(Saved entries)
========================================================================

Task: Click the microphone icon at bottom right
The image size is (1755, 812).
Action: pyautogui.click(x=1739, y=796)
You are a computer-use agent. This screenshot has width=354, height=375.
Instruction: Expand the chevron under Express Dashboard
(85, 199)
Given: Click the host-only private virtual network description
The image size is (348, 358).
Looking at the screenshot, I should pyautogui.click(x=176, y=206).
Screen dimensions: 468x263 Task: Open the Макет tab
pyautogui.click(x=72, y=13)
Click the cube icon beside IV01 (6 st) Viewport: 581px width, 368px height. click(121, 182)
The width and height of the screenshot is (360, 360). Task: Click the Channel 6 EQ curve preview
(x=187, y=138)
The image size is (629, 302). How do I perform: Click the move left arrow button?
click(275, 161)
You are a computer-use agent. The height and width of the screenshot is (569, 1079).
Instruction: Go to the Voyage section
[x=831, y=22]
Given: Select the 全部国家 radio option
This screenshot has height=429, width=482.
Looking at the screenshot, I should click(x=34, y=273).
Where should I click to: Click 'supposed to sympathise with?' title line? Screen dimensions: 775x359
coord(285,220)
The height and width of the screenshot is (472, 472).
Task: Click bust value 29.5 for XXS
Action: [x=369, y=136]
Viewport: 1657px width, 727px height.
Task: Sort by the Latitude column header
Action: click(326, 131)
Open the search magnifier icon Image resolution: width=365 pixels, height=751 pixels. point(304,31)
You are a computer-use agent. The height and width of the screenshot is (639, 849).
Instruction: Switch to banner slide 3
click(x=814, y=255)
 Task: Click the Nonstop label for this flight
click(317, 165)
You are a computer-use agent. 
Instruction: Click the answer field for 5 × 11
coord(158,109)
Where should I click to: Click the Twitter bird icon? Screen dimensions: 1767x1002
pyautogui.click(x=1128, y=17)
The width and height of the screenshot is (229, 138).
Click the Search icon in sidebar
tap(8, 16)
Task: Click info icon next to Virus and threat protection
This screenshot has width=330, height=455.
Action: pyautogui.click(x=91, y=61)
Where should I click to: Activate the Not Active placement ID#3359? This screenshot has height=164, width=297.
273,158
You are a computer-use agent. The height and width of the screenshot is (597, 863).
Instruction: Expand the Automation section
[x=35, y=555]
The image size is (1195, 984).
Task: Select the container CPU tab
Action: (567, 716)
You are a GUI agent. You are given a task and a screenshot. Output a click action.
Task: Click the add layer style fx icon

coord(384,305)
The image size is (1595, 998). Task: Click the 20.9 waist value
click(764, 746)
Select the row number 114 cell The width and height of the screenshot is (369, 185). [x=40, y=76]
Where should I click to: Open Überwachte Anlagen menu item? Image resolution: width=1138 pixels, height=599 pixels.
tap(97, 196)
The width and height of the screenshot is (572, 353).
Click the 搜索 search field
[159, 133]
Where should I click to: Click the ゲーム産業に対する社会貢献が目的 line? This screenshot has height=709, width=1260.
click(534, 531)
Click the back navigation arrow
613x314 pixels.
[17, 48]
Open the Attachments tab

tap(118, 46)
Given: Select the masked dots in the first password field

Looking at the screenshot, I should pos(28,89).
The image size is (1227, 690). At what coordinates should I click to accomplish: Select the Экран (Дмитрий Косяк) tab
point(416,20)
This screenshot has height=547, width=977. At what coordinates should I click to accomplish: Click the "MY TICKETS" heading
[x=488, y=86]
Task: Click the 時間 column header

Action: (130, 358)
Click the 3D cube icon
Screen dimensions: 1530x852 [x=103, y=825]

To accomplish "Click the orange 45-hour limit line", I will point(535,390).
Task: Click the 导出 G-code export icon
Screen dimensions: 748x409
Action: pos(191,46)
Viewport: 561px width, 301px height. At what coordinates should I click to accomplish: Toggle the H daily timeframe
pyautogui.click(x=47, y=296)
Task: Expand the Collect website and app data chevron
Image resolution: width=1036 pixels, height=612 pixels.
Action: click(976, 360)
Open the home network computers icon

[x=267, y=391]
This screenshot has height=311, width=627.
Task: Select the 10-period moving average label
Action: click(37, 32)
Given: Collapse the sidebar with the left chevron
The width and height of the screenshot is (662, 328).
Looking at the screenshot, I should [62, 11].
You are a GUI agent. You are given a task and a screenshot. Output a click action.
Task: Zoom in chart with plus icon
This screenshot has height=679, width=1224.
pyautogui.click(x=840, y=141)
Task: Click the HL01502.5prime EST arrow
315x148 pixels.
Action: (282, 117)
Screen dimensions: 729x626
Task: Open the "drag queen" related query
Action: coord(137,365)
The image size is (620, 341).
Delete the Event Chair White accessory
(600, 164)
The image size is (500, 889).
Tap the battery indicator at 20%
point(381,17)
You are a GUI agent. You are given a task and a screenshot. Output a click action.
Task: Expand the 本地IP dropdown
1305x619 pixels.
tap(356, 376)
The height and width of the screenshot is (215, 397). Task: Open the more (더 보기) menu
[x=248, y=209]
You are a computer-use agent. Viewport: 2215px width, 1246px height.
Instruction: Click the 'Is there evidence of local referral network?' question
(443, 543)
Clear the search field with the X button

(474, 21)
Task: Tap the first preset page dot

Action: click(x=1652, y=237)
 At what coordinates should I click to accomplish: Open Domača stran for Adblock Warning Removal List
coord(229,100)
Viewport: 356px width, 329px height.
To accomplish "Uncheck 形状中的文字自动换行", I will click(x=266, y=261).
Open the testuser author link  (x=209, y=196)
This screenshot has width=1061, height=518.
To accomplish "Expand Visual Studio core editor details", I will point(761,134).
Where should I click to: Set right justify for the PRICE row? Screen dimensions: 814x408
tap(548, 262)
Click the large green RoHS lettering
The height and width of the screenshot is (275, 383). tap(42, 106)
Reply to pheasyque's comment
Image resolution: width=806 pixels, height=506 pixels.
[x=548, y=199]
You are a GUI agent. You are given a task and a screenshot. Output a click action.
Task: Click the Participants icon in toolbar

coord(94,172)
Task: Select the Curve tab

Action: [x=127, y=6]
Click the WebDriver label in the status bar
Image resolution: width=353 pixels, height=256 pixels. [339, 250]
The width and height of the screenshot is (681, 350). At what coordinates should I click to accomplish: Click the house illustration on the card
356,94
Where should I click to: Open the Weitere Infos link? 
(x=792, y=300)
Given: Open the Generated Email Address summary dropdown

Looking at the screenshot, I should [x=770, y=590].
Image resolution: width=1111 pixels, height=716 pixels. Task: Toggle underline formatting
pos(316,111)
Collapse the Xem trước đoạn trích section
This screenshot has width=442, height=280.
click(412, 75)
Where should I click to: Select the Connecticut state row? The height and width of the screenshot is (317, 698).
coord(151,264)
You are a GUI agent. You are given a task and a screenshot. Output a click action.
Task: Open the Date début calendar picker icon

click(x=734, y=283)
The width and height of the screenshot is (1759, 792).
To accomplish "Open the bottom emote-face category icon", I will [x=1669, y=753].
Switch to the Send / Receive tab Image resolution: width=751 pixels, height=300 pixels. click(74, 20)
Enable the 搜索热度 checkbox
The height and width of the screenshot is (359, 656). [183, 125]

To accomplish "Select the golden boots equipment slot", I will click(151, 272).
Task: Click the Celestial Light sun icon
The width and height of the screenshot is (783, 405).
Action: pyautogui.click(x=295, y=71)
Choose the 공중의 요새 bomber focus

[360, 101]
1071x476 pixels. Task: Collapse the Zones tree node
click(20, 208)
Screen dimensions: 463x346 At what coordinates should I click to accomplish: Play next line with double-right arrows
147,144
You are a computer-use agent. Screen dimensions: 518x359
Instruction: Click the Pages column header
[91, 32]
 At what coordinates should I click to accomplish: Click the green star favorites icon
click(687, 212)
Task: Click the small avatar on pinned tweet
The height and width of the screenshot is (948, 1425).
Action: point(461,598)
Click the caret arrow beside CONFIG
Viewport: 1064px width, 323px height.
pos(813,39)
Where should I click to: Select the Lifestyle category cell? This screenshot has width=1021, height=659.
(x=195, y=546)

========================================================================

What to work on -> Using the entries above, output exactly the lines between the line holding "This screenshot has width=1061, height=518." and the line holding "Task: Click the Celestial Light sun icon", end lines included, and nothing more.

Answer below ->
This screenshot has width=1061, height=518.
To accomplish "Expand Visual Studio core editor details", I will point(761,134).
Where should I click to: Set right justify for the PRICE row? Screen dimensions: 814x408
tap(548, 262)
Click the large green RoHS lettering
The height and width of the screenshot is (275, 383). tap(42, 106)
Reply to pheasyque's comment
Image resolution: width=806 pixels, height=506 pixels.
[x=548, y=199]
You are a GUI agent. You are given a task and a screenshot. Output a click action.
Task: Click the Participants icon in toolbar

coord(94,172)
Task: Select the Curve tab

Action: [x=127, y=6]
Click the WebDriver label in the status bar
Image resolution: width=353 pixels, height=256 pixels. [339, 250]
The width and height of the screenshot is (681, 350). At what coordinates should I click to accomplish: Click the house illustration on the card
356,94
Where should I click to: Open the Weitere Infos link? 
(x=792, y=300)
Given: Open the Generated Email Address summary dropdown

Looking at the screenshot, I should [x=770, y=590].
Image resolution: width=1111 pixels, height=716 pixels. Task: Toggle underline formatting
pos(316,111)
Collapse the Xem trước đoạn trích section
This screenshot has width=442, height=280.
click(412, 75)
Where should I click to: Select the Connecticut state row? The height and width of the screenshot is (317, 698).
coord(151,264)
You are a GUI agent. You are given a task and a screenshot. Output a click action.
Task: Open the Date début calendar picker icon

click(x=734, y=283)
The width and height of the screenshot is (1759, 792).
To accomplish "Open the bottom emote-face category icon", I will [x=1669, y=753].
Switch to the Send / Receive tab Image resolution: width=751 pixels, height=300 pixels. click(74, 20)
Enable the 搜索热度 checkbox
The height and width of the screenshot is (359, 656). [183, 125]

To accomplish "Select the golden boots equipment slot", I will click(151, 272).
Task: Click the Celestial Light sun icon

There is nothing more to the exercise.